Malgré ces preuves de comportement instable et assez enfantin, mon amour pour lui a pris le dessus et nous avons souhaité donner une autre chance à notre relation.

Bien entendu, cet épisode m'a profondément blessée, et j'ai perdu une partie de ma confiance en lui –qu'il essaie de regagner petit à petit, il me semble.

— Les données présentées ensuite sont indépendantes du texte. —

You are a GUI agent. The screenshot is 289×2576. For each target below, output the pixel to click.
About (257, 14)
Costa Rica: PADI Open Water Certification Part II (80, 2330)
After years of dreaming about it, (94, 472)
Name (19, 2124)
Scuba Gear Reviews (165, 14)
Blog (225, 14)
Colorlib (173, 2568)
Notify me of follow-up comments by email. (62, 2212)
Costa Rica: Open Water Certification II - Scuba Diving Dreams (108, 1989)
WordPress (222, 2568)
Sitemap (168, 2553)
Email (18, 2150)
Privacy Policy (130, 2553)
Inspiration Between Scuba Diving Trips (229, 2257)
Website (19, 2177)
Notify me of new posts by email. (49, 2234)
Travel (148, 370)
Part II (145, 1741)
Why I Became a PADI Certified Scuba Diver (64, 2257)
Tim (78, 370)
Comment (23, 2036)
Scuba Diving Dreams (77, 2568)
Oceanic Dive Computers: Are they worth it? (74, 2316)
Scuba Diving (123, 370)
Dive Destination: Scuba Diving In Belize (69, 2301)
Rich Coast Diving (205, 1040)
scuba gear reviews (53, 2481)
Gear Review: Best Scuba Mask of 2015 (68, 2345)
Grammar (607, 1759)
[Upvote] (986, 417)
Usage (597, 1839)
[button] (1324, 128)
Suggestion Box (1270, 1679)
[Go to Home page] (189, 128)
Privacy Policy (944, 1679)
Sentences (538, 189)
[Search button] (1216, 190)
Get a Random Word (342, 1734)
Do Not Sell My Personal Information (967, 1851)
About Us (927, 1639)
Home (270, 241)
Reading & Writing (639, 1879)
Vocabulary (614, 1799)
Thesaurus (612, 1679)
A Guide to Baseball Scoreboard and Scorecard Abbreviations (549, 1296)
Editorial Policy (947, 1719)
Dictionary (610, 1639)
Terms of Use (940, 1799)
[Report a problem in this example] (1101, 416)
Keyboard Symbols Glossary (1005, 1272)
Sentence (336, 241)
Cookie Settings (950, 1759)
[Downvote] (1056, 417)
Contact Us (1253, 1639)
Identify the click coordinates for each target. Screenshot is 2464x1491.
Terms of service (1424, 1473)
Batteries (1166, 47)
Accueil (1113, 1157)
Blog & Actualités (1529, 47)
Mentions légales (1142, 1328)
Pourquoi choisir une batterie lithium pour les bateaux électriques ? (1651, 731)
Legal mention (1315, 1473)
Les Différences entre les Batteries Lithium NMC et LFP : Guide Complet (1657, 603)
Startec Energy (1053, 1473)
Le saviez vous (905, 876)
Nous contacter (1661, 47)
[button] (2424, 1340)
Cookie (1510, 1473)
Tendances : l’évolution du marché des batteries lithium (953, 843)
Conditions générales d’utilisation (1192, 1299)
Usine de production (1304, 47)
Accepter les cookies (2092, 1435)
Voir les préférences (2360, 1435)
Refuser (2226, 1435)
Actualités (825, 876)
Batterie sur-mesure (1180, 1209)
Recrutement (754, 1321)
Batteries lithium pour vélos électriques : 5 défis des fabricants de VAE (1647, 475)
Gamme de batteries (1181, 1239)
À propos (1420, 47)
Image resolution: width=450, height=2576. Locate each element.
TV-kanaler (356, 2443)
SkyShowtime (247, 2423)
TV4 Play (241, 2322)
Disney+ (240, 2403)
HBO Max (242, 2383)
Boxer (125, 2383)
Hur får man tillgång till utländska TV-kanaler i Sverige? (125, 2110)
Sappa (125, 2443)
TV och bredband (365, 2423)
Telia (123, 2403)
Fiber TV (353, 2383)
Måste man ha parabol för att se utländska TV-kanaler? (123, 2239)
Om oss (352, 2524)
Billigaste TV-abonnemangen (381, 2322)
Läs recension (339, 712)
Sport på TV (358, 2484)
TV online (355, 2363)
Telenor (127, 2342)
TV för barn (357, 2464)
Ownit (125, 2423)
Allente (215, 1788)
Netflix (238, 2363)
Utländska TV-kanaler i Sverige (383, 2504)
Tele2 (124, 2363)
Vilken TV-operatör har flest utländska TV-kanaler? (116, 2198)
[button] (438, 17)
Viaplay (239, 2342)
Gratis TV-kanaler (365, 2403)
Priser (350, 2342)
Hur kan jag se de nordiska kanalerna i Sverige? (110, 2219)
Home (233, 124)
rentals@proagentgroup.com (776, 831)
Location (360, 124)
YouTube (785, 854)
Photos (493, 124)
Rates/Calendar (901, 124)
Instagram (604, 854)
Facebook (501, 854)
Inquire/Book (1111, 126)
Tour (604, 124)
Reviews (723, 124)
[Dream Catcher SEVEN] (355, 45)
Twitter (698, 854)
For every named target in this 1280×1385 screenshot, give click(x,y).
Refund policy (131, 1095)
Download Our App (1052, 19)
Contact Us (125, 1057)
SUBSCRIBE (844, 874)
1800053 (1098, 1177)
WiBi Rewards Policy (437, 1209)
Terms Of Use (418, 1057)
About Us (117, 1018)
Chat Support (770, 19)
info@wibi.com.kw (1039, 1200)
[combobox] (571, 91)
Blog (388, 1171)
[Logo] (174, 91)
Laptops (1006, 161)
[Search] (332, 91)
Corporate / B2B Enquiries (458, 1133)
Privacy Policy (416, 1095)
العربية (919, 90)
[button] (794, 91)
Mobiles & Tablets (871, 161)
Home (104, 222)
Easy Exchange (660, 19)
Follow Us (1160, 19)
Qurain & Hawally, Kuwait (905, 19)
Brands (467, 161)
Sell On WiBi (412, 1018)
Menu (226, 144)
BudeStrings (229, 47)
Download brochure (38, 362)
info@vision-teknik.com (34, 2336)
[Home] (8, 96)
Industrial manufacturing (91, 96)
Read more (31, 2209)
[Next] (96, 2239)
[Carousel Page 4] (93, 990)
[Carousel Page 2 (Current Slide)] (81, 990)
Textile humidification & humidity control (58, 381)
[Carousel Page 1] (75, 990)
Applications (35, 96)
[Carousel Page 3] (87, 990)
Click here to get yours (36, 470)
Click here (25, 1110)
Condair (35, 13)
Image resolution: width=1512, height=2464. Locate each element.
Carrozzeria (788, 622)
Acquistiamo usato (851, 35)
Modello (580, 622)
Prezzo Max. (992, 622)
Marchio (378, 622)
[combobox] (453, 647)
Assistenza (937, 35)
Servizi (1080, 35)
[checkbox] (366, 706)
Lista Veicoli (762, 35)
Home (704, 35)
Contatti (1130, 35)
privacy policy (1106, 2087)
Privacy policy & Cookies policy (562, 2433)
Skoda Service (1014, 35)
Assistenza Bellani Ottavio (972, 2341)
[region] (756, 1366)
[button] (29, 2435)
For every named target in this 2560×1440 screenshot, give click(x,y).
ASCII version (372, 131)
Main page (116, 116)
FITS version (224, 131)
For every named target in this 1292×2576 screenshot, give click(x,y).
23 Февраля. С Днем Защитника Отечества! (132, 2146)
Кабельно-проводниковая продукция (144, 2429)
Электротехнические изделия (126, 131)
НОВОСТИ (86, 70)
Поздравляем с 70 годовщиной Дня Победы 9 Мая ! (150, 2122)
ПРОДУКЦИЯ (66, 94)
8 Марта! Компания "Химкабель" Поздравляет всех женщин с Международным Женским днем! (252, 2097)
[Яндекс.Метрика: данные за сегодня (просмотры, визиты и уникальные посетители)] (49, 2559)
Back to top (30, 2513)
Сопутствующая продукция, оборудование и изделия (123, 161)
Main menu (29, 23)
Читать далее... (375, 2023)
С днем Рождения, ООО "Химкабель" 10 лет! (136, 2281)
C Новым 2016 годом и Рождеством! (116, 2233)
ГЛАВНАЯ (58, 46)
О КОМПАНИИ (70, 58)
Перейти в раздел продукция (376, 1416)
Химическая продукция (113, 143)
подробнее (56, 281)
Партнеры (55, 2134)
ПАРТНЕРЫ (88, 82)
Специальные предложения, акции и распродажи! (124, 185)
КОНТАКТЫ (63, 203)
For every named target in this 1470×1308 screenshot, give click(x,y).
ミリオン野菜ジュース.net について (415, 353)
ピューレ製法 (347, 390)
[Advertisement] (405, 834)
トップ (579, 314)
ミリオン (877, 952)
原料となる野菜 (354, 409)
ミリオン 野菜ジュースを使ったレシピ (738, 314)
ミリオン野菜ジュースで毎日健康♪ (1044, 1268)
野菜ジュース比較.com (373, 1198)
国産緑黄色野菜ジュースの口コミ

Cependant, depuis cet été, mon conjoint a perdu son désir et quasi toute libido. Nous entretenons des relations sexuelles, mais de manière bien moins fréquente et passionnée. Nous prenons tous les deux du plaisir, mais sans passion, sans étincelles, à l'inverse de notre vie sexuelle d'avant, emplie de confiance, de communication et de complicité. Le sexe faisait partie intégrante de nos vies et était important.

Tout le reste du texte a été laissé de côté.